Assessment Task 3 is a Lane 1 assurance of learning task. You will need to pass this assessment task to pass the unit. This tasks includes a live online presentation and Q&A session associated with the data analysis task.
Academic progress review
The results for this unit may be included in a review of your academic progress. For information about progress reviews and what they mean for all students, see Academic Progress Review in the Student Portal.
Submission of assignments
Where practicable, assignments should be submitted to an assignment submission folder in MYLO. You must submit assignments by the due date or receive a penalty (unless an extension of time has been approved by the Unit Coordinator). Students submitting any assignment in hard copy, or because of a practicum finalisation, must attach a student cover sheet and signed declaration for the submission to be accepted for marking.
Academic integrity
Academic integrity is about acting responsibly, honestly, ethically, and collegially when using, producing, and communicating information with other students and staff members.

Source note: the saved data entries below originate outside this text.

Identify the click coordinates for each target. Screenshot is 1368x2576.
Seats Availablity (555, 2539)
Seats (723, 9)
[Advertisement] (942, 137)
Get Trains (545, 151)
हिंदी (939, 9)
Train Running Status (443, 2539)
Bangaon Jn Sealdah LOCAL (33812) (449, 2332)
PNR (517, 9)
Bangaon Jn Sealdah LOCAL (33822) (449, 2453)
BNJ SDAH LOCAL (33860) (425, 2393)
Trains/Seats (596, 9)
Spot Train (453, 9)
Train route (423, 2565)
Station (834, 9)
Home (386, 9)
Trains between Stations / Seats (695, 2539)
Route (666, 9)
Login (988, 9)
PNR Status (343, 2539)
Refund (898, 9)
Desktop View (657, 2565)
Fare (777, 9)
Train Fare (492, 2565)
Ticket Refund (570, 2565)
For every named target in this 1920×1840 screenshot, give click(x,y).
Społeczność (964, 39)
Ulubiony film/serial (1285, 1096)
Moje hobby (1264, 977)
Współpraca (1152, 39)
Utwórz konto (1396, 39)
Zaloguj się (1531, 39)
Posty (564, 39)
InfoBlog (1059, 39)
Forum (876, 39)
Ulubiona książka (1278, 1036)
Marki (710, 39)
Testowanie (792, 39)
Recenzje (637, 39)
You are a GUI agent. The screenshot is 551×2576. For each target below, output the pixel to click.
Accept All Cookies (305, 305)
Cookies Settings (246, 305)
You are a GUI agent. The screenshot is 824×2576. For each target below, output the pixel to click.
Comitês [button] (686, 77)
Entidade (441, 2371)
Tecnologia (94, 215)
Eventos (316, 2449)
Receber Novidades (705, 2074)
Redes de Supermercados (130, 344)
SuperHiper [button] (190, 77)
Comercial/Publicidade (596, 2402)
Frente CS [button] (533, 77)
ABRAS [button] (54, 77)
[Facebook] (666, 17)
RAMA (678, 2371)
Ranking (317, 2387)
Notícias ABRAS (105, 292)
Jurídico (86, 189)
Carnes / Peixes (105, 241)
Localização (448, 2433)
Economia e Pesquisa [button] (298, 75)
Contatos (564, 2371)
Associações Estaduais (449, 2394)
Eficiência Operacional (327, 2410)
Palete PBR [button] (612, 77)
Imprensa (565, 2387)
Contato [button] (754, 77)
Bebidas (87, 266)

In written work, you must correctly reference the work of others to maintain academic integrity. To find out the referencing style for this unit, see the assessment information in the MyLO site, or contact your teaching staff. For more detail about Academic Integrity, see
Important Guidelines & Support.
Requests for extensions
If you are unable to submit an assessment task by the due date, you should apply for an extension.
 
A request for an extension should first be discussed with your Unit Coordinator or teaching support team where possible. A request for an extension must be submitted by the assessment due date, except where you can provide evidence it was not possible to do so. Typically, an application for an extension will be supported by documentary evidence: however, where it is not possible for you to provide evidence please contact your Unit Coordinator.
 
The Unit Coordinator must notify you of the outcome of an extension request within 3 working days of receiving the request.
Late penalties
Assignments submitted after the deadline will receive a late penalty of 5% of the original available mark for each calendar day (or part day) that the assignment is late. Late submissions will not be accepted more than 10 calendar days after the due date, or after assignments have been returned to other students on a scheduled date, whichever occurs first. Further information on Late Penalties can be found on the Assessments and Results Procedure.
 
Review of results and appeals
You are entitled to ask for a review of the marking and grading of your assessment task if there is an irregularity in the marking standards or an error in the process for determining the outcome of an assessment. Details on how to request a review of a mark for an assignment are outlined in the Review and Appeal of Academic Decisions Procedure.
 
 
 
Required Resources
Required reading materials
 
 
Recommended reading materials
We will be using chapters from the Earth Observation Australia (EOA) texbooks: https://www.eoa.org.au/earth-observation-textbooks
We will also refer to other readings in the weekly MyLO pages.
 
Other required resources
Access to ENVI and QGIS software in UTAS computer labs or via the UTAS Virtual Machine is required for this unit. Access to reasonable-speed internet with a generous monthly download limit will be essential for access to the Virtual Machine.